In 1923 Peiner married Marie Therese "Resi" Lauffs and moved to Bonn to live with his in-laws.

During this time, through the mediation of his friends, the architect Emil Fahrenkamp and the entrepreneur Walter Kruspig (since 1930 general director of Rhenania-Ossag), Peiner accepted artistic commissions for the design of church, insurance and industrial buildings.

In 1931, Peiner settled in Kronenburg and began converting several houses in the historic town center into a studio.

Peiner style was closer to the New Objectivity during the Weimar Republic, but he would accept the Third Reich, and would become one of its official artists.

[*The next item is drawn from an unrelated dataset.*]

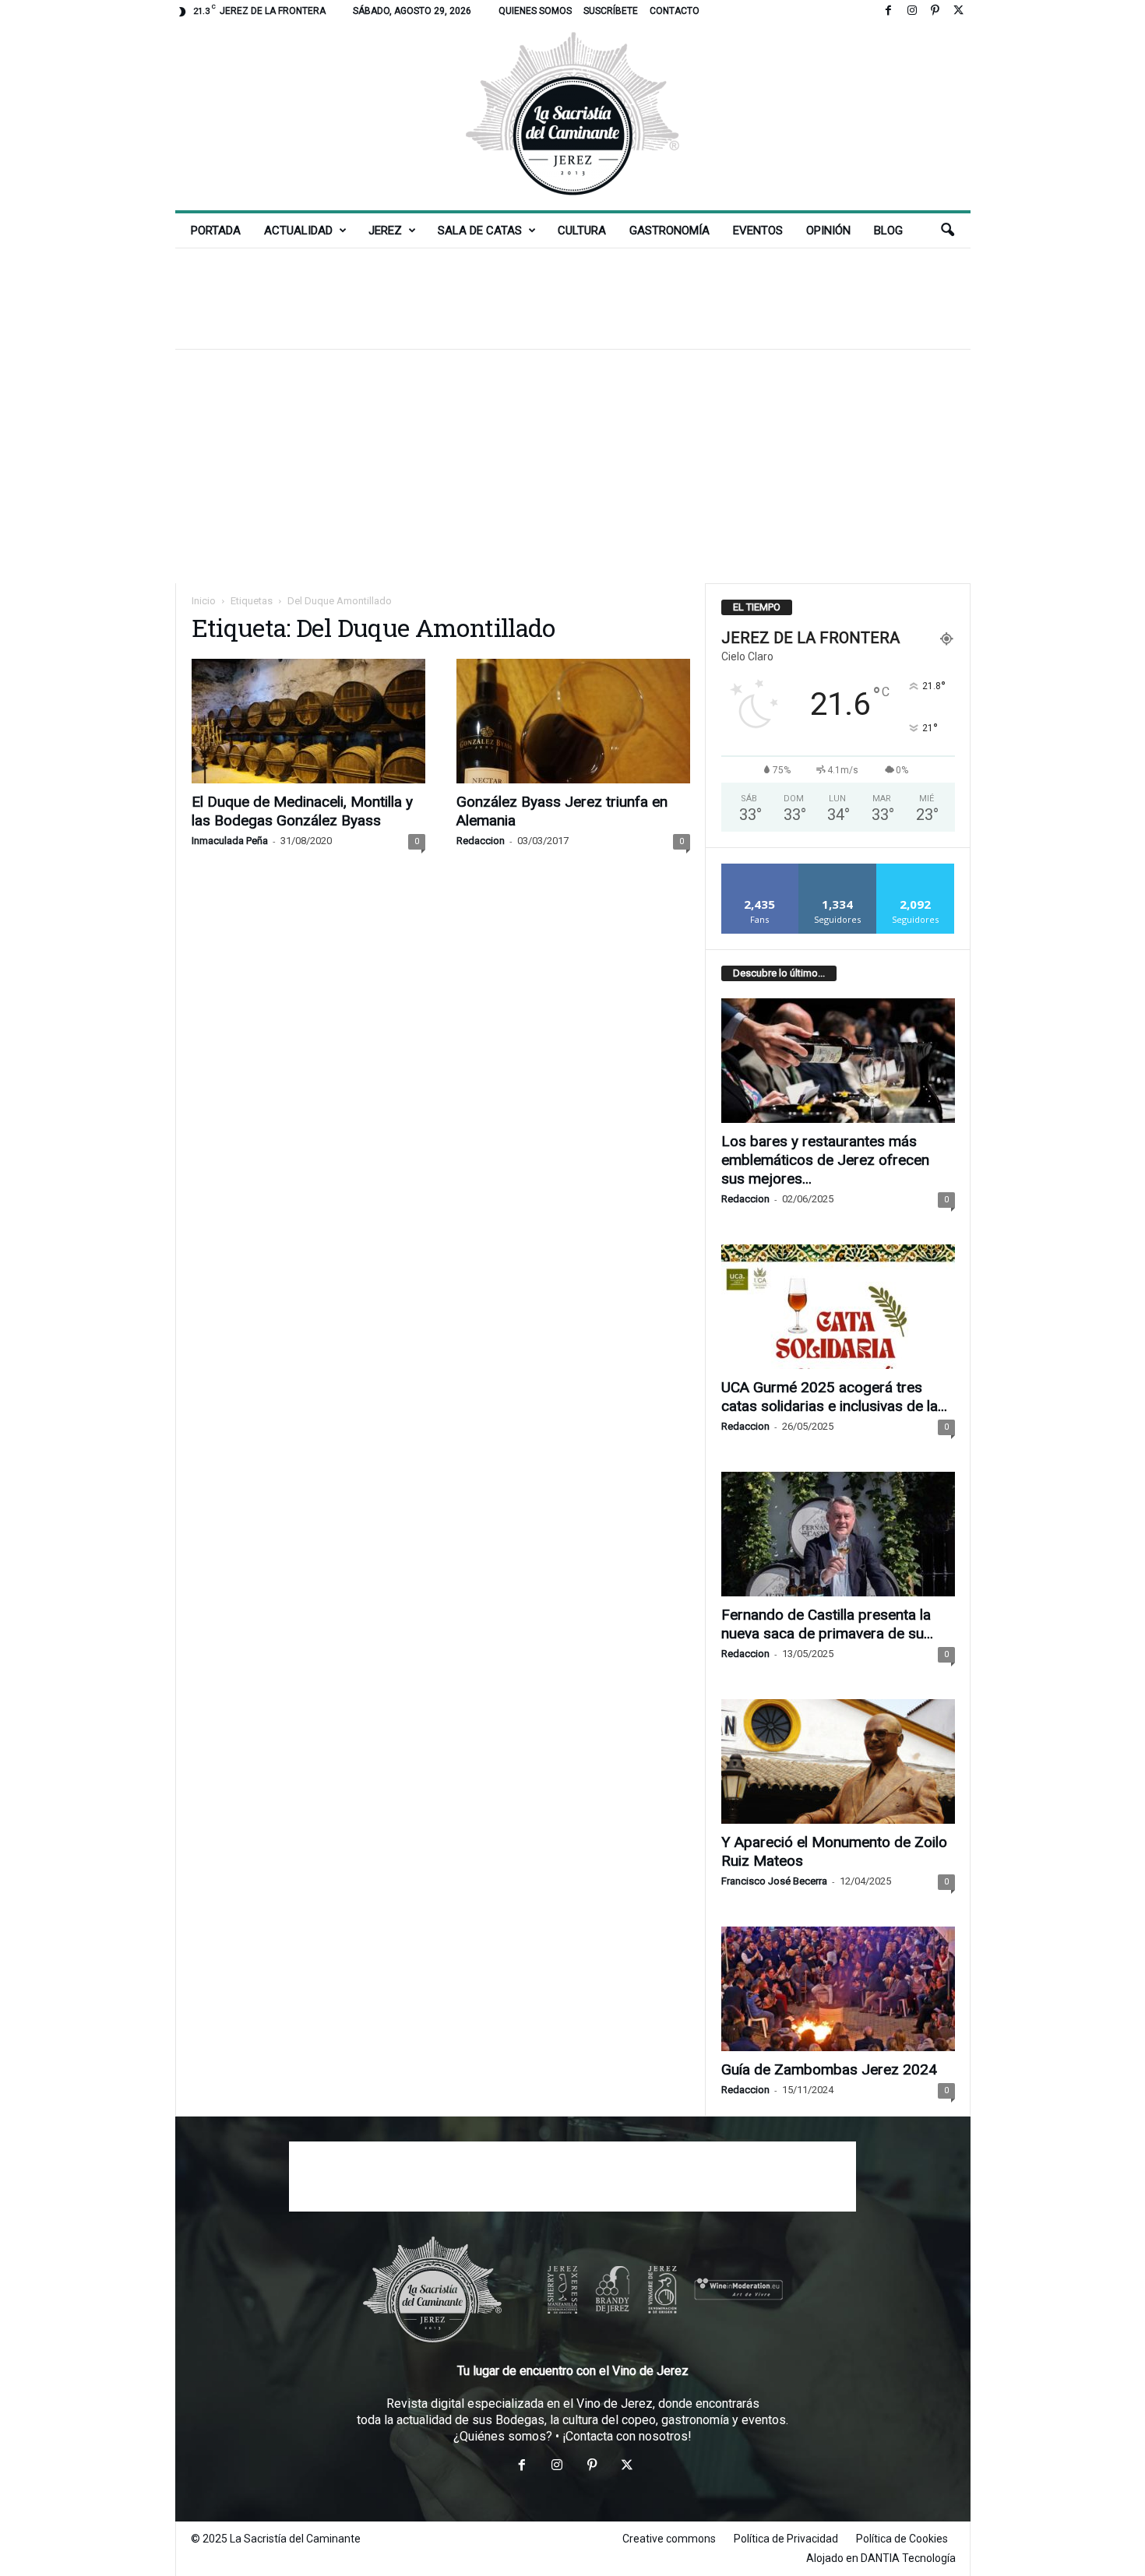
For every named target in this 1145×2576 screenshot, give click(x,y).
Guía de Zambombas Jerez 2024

Peiner owed his appointment not only to his acquaintance with the provisional director of the art academy, Julius Paul Junghanns [de], but probably also to his painting Deutsche Erde, or German Land, with which he supported the emerging Nazi ideology of blood and soil.

The painting was donated by the town of Mechernich to Schleiden district administrator Josef Schramm.

Schleiden NSDAP district leader Franz Binz handed it personally to Adolf Hitler.

With the consent of Hermann Göring, Peiner undertook a study trip to East Africa from February 1935, which Kruspig had organized and financed.

On March 23, 1936, the minister for art, science and popular education issued a decree establishing the “Landakademie Kronenburg der Staatliche Kunstakademie Düsseldorf”.

His Nazi commissioned works included the cycle of the German Battles of Fate for the Marble Gallery, also known as the Long Hall, of the New Reich Chancellery, in Berlin, the drafts of which are now exhibited in the Rheinisches Landesmuseum Bonn.